(Collected data)
<<<<

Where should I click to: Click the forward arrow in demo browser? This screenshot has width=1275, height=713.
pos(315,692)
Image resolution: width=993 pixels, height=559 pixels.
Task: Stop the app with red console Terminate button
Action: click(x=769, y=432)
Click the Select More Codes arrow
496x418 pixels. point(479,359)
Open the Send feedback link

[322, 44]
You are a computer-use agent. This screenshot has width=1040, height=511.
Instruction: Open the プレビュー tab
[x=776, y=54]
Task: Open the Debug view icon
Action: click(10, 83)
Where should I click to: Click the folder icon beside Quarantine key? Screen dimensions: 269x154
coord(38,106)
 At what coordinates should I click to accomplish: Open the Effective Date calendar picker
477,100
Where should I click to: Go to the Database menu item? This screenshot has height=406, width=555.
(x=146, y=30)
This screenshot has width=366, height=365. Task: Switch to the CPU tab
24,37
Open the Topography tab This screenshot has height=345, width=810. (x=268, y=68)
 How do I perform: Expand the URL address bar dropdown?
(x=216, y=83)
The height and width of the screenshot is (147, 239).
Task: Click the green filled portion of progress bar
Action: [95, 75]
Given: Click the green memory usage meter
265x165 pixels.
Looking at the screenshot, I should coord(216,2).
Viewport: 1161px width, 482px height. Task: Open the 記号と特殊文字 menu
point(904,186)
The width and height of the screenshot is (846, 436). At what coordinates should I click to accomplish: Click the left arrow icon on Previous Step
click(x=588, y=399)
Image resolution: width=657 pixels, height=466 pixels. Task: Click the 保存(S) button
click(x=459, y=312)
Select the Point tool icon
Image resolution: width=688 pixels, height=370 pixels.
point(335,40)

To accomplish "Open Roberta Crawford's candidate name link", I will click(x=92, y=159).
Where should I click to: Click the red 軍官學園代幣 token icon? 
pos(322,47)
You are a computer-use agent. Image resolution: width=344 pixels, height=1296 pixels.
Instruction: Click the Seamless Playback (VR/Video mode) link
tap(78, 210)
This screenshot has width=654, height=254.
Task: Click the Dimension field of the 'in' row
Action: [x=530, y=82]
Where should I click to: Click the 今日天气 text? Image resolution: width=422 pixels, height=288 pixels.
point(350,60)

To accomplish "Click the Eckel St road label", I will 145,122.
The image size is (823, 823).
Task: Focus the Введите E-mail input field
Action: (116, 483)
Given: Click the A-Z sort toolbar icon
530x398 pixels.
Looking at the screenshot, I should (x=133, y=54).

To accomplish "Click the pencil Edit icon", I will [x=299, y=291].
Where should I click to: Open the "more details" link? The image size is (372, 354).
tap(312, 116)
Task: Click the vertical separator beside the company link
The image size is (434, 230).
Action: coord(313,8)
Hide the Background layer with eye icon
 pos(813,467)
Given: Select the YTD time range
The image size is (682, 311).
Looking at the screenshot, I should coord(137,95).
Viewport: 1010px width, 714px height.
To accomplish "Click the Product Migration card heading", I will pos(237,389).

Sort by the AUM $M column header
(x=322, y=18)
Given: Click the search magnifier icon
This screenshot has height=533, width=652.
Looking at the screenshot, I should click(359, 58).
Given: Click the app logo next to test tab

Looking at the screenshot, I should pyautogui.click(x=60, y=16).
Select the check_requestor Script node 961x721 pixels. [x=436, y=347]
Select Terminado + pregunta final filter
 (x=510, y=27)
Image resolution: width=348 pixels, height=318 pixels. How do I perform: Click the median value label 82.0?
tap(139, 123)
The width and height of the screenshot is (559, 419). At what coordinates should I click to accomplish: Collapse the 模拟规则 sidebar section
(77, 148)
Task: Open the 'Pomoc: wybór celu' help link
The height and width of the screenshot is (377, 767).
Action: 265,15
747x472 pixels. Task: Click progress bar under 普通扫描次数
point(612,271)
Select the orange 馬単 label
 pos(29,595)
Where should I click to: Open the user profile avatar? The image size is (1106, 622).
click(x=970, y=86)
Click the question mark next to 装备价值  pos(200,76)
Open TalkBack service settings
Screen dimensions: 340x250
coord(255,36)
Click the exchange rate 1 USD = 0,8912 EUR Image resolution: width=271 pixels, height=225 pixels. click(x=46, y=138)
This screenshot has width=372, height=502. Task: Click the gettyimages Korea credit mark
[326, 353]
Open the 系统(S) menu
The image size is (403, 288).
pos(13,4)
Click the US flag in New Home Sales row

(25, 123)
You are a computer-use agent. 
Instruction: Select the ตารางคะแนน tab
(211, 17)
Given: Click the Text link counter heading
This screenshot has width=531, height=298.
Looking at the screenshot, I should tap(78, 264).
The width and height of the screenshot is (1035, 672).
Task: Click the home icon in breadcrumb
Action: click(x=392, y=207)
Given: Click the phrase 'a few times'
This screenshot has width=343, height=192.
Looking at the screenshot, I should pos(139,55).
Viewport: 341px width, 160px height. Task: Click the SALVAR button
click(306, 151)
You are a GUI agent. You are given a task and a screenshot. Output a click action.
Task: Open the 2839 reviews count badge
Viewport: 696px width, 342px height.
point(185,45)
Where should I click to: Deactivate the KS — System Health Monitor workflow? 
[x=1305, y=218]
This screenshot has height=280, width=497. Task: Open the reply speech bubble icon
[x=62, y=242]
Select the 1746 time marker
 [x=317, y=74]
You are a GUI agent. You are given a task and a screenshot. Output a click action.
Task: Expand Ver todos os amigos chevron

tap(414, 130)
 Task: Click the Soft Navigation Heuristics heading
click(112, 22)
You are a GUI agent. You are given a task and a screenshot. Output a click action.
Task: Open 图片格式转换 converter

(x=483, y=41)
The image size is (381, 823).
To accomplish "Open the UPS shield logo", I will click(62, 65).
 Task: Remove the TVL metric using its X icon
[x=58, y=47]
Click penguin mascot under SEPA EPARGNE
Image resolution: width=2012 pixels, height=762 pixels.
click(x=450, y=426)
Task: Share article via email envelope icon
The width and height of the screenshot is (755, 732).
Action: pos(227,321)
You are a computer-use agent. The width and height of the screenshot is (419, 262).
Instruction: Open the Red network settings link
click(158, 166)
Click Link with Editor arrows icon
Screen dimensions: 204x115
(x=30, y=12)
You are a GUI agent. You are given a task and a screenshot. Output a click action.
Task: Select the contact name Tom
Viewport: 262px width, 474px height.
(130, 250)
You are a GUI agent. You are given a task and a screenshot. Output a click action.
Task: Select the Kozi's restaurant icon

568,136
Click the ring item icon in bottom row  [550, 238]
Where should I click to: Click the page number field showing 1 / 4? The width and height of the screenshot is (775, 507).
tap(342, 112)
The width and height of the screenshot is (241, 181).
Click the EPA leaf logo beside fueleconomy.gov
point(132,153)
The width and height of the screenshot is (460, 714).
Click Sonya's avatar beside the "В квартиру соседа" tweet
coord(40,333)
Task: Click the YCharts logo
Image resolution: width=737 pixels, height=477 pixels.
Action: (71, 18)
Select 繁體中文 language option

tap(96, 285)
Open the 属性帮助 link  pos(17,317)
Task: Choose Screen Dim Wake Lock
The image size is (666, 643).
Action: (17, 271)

>>>>

◆ **WHAT YOU ARE ASKED TO DO**:
Looking at the records, how many of the lines contain the string "computer"? Only the number should be given.

◆ **RESULT FOR THIS TASK**:
4